As if this weren’t maddening enough, we got even more frustrated when trying to use the remote to watch videos or photo slide shows on the iPod AV Connection Kit — it works only if you’ve already selected a video or slide show using the iPod buttons, not the remote.

If you’re tired of this remote limiting you to one list of songs and you want to suddenly start watching a video or slide show, you’ll have to get up, walk over to the iPod, pick it up (it’s easier to operate when holding) and start playing the video or slide show. Only then can you use the remote to navigate within that media. Apple says you wouldn’t be able to see the screen to use the remote anyway, but we’d rather have the option.

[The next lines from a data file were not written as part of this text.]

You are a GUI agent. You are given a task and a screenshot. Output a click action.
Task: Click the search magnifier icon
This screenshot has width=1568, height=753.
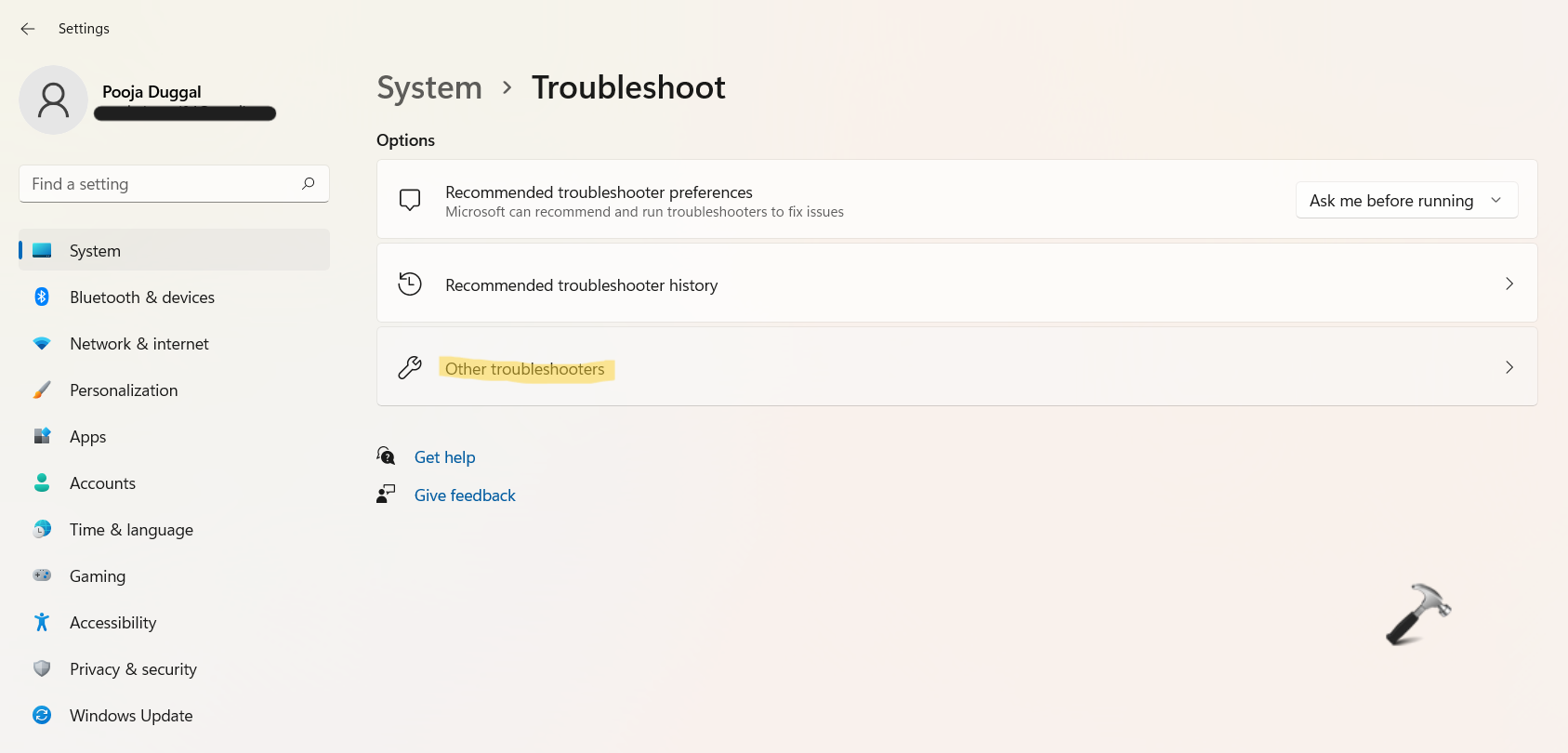[x=308, y=184]
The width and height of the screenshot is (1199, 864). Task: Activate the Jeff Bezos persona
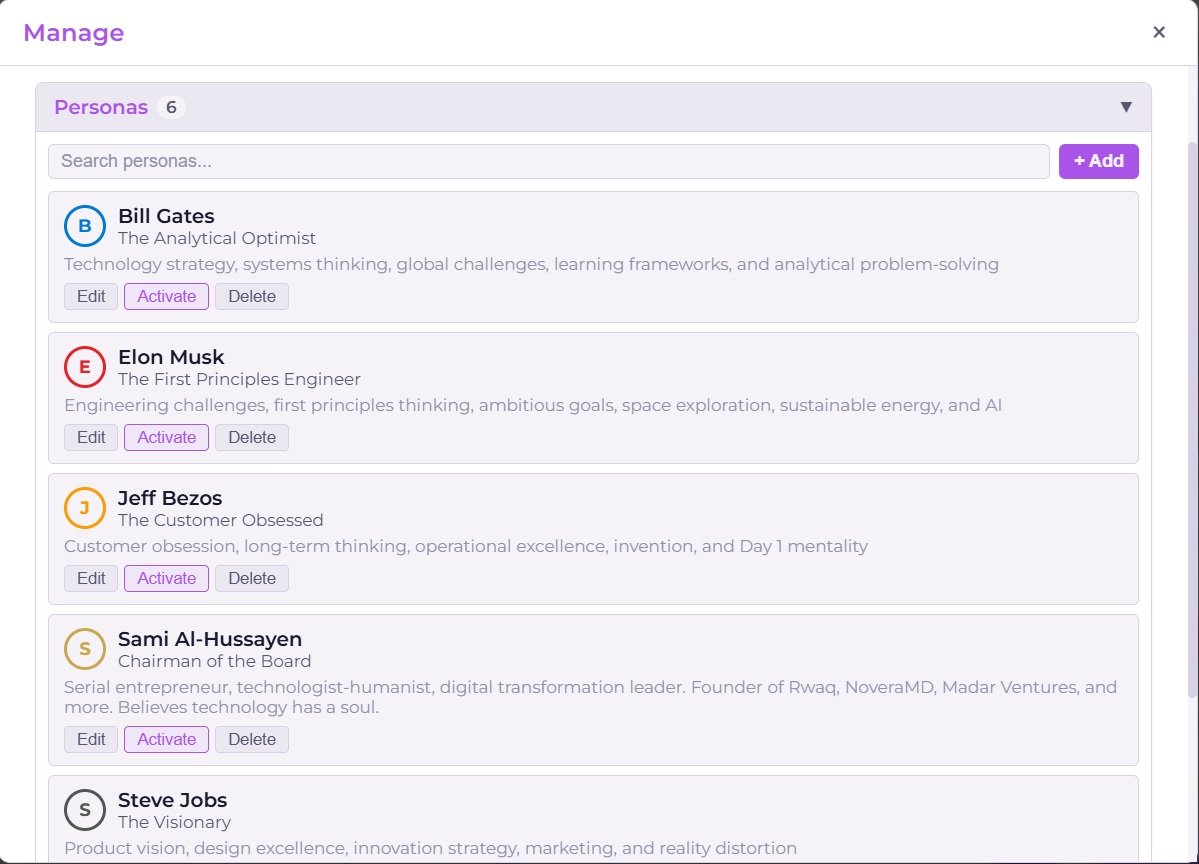click(x=166, y=578)
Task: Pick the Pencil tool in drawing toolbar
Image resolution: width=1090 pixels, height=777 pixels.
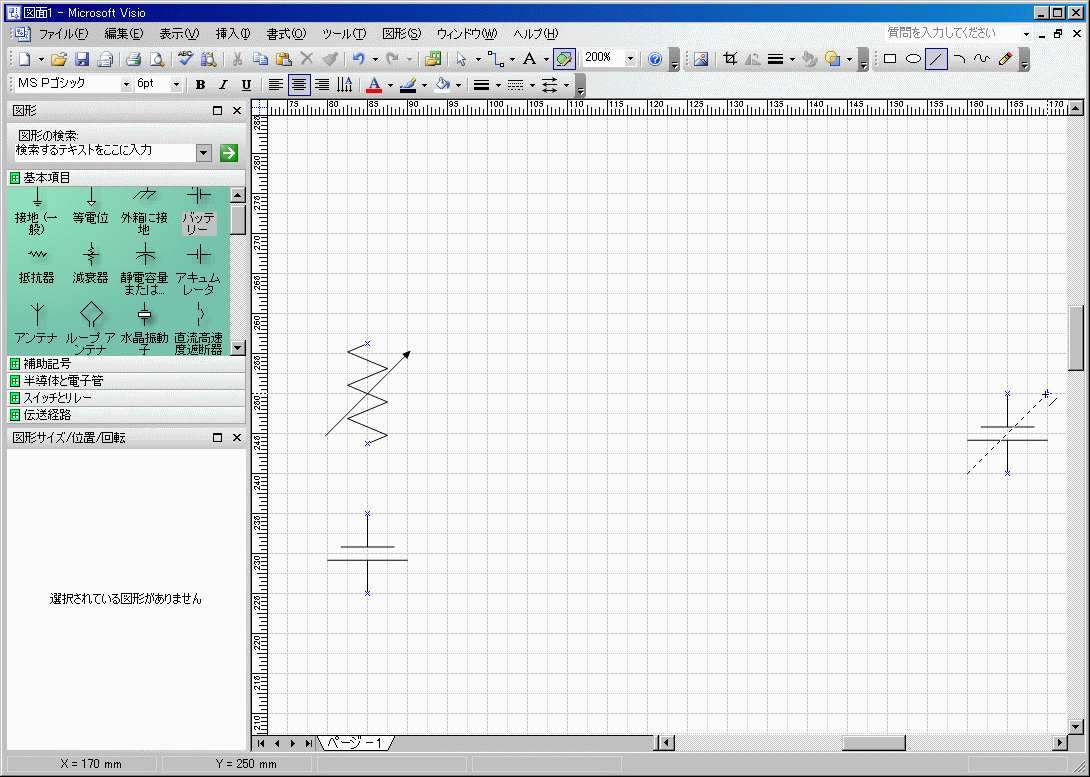Action: pyautogui.click(x=1006, y=59)
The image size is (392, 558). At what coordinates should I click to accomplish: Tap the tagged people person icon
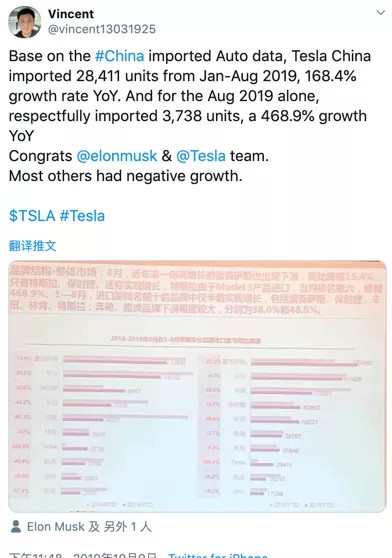16,526
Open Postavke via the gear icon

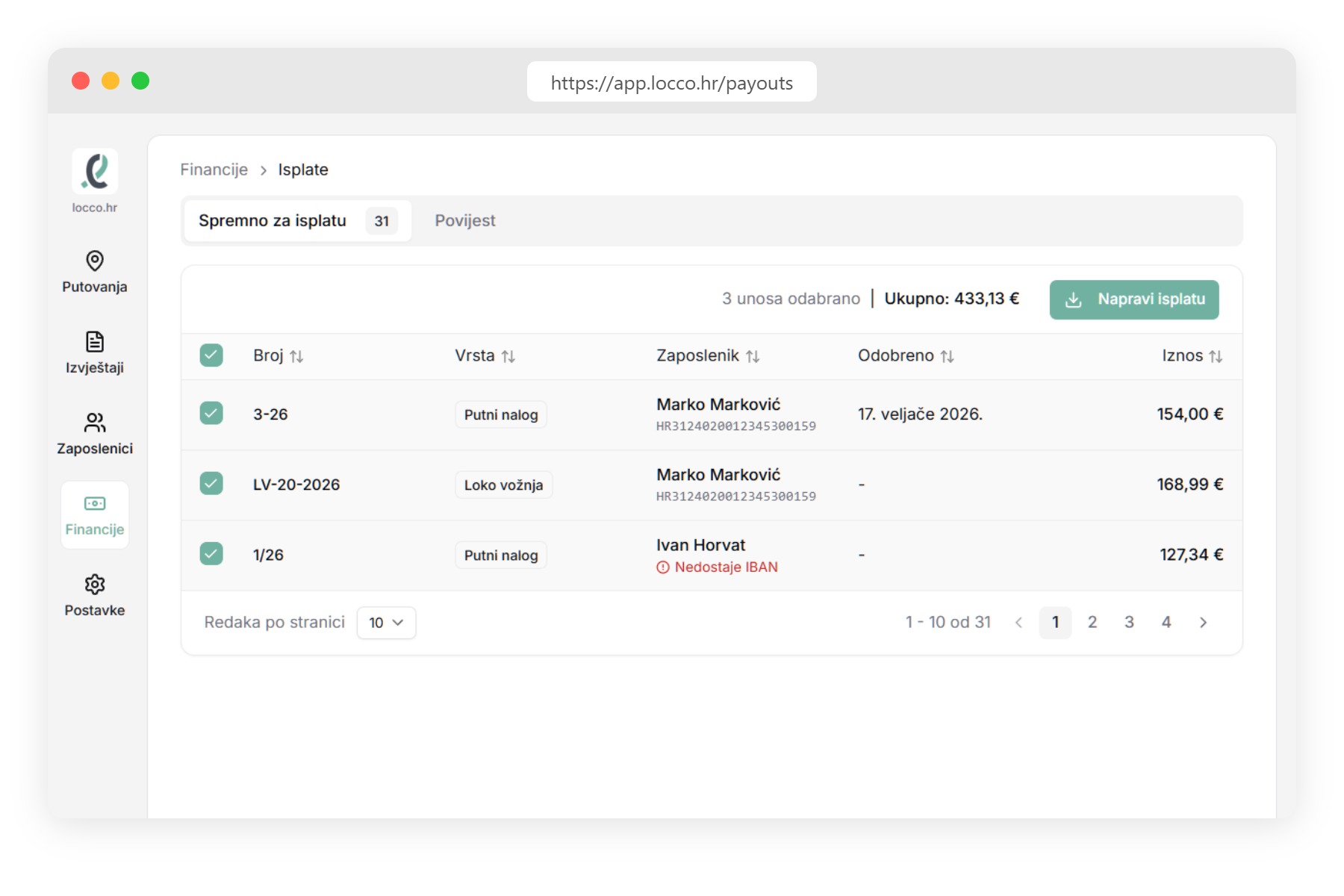point(95,585)
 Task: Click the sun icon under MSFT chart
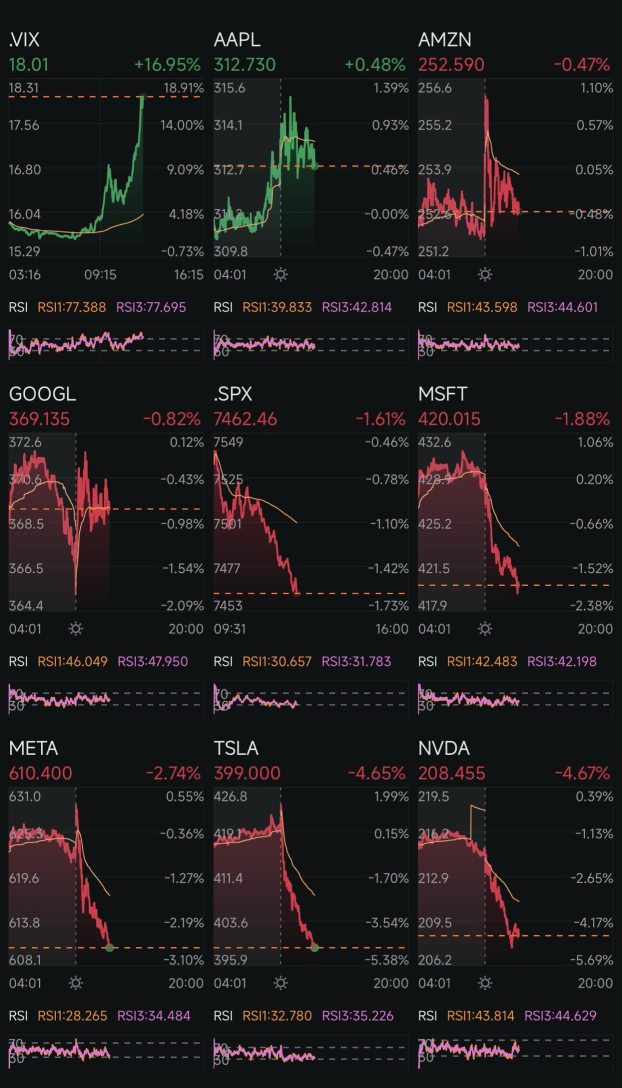point(485,629)
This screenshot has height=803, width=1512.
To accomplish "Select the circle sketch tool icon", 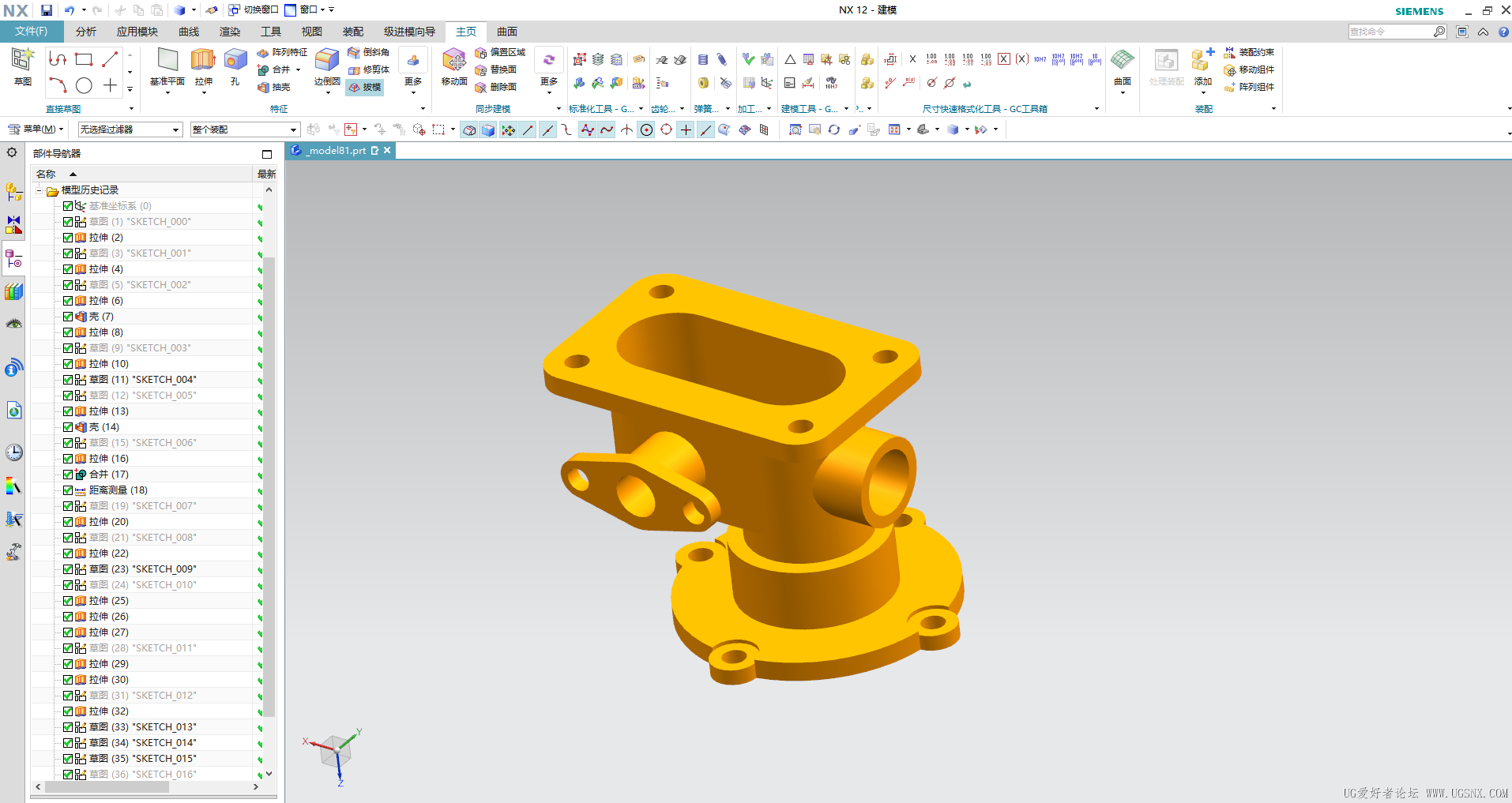I will pos(84,86).
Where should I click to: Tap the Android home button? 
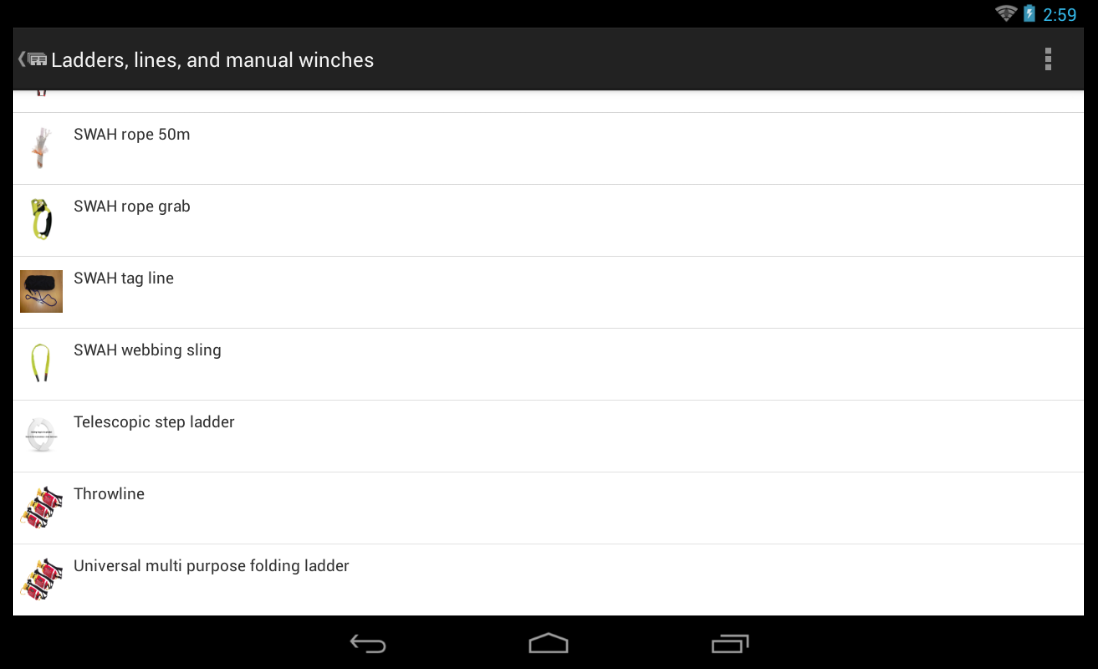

$149.99 DLO HomeDock Deluxe
$149.99 DLO HomeDock Deluxe, www.dlo.com

After dealing with the tiny remote’s big hassle, we did watch videos and slide shows through the iPod on the TV screen. While watching the episode of “Top Chef,” we easily paused with the remote to get a show-inspired snack.

Using the DLO HomeDock Deluxe was liberating compared with working with the limited Apple device. It’s a little bigger and is black, rather than white, with slots that hold its 18-button remote and the iPod. It uses the same cables and jacks, powering up from a wall plug and hooking into the TV with an AC cord.

But because the HomeDock Deluxe uses two modes — one that displays a useful user interface on the TV screen while playing music (On-Screen Navigation Mode) and another that operates videos and slide shows, as well as music (iPod Mode) — a special button on the remote must be pressed to switch between the two modes. This gets a little clumsy, stopping the iPod in midsong, for example, to swap over to the new mode.

In iPod Mode, where all data only show up on the iPod screen like on Apple’s iPod AV Connection Kit, you can listen to music, watch videos or watch photo slideshows. But the remote doesn’t limit you to one list of songs, as Apple’s does. Rather, you can skip through the iPod’s menus selecting various options with the remote, even going from videos to slide shows to music. We did have to stand closer to the HomeDock Deluxe to read some smaller print, but we never had to pick up the iPod in frustration.

We watched the Coldplay video, rewinding and fast-forwarding easily to find a favorite moment when the group’s lead singer, Chris Martin, bursts onto a stage surrounded by fans after running through the streets of London.

A small button in the HomeDock Deluxe remote’s top left corner switches to On-Screen Navigation Mode. This mode shows a brightly colored welcome screen on your TV that lists Music, Shuffle Songs, Playlists and HomeDock Settings. The Music section showed Playlists, Artists, Albums, Songs, Genres, Composers and Audiobooks — a familiar iPod-like format that was easy to navigate.

Each song’s information — minus album art — showed on the screen as it played, and the bigger screen allowed us to move far away and just glance to the TV to see the upcoming song or what artist was singing. DLO hopes to add the album art to this screen in the future.

A few times, while using the HomeDock Deluxe remote, our iPod’s backlight went off, which was annoying. The company says it is working on this bug, but a special button on the remote turns it on again for now.

Overall, the DLO HomeDock Deluxe is more satisfying to use than Apple’s iPod AV Connection Kit, though it still has to work out a few kinks. Its remote is more functional than Apple’s, and it just works more easily. We’re looking forward to the day when a dock like this one can offer a TV-screen navigational mode for videos and slide shows, as well as music, so users can see all of the iPod’s data in a big-screen view.